• _Document excerpt_:
++++++++++++++++++++

= Rob Swire (physio) =

English physiotherapist (born 1965)

Robert Swire (born 1965) is an English physiotherapist who worked for English football club Manchester United as their chief physiotherapist from 1999 to 2014.

Swire attained his physiotherapy qualification from the University of Salford's School of Physiotherapy in 1985, before completing a postgraduate diploma in Sports Injury, Neuromusculoskeletal Dysfunction and Manual Therapy and earning an MSc in Sports and Exercise. Before taking a job in football, Swire worked at a private sports injury clinic. In 1991, he was hired as an assistant physiotherapist at Manchester United, first under Jim McGregor and then under David Fevre. When Fevre followed Brian Kidd to Blackburn Rovers in 1999, Swire was promoted to the position of chief physiotherapist, a position he held for the next 15 years.

In the run-up to the 2006 FIFA World Cup, Swire was involved in the early stages of Wayne Rooney's recovery and rehabilitation from the foot injury he suffered six weeks before England were due to play their first match. Although Rooney was not fit for the first game, he made a substitute appearance in the second match against Trinidad and Tobago, playing 32 minutes of the match. This recovery was attributed to the methods used by the physios who treated Rooney, including Swire.

Following a recurrence of Rooney's metatarsal injury in August 2007, Swire was charged by Manchester United manager Alex Ferguson with finding out the cause of Rooney's injury. Media sources had pointed the finger of blame at Rooney's Nike football boots, though these accusations were quashed by Ferguson. Swire and his team posited that Rooney's powerful running style may have contributed to the break, but others say that this instance was just bad luck that Michael Duberry happened to land on that particular bone.

During his time at Manchester United, Swire has been involved in the development of an "injuries database" designed to assess each of the club's players' susceptibility to injury, and the causes of the injuries. The data from the database could then be used to fine-tune the players' training regimes and, ultimately, prevent injuries from taking place.

Swire announced his retirement on 4 July 2014, with his assistant, Neil Hough, taking over as head physio.

++++++++++++++++++++

• _Work instruction 1_: Quote the article on Rob Swire verbatim from "English physiotherapist (born" up to and including "next 15 years.".
• _Work instruction 2_: According to the article on Rob Swire, who took over as head physio when he retired?
The lines that follow are taken from a separate source unrelated to the text on Rob Swire.

• _Source data_:
++++++++++++++++++++

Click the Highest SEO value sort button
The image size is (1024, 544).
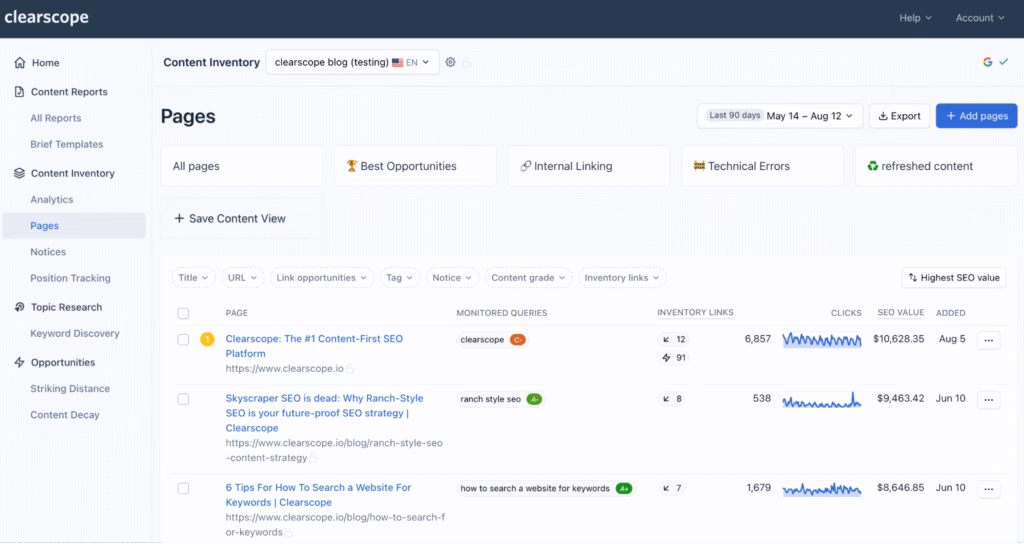(x=953, y=278)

++++++++++++++++++++

• _Exercise result 1_:
English physiotherapist (born 1965)

Robert Swire (born 1965) is an English physiotherapist who worked for English football club Manchester United as their chief physiotherapist from 1999 to 2014.

Swire attained his physiotherapy qualification from the University of Salford's School of Physiotherapy in 1985, before completing a postgraduate diploma in Sports Injury, Neuromusculoskeletal Dysfunction and Manual Therapy and earning an MSc in Sports and Exercise. Before taking a job in football, Swire worked at a private sports injury clinic. In 1991, he was hired as an assistant physiotherapist at Manchester United, first under Jim McGregor and then under David Fevre. When Fevre followed Brian Kidd to Blackburn Rovers in 1999, Swire was promoted to the position of chief physiotherapist, a position he held for the next 15 years.

• _Exercise result 2_: His assistant, Neil Hough.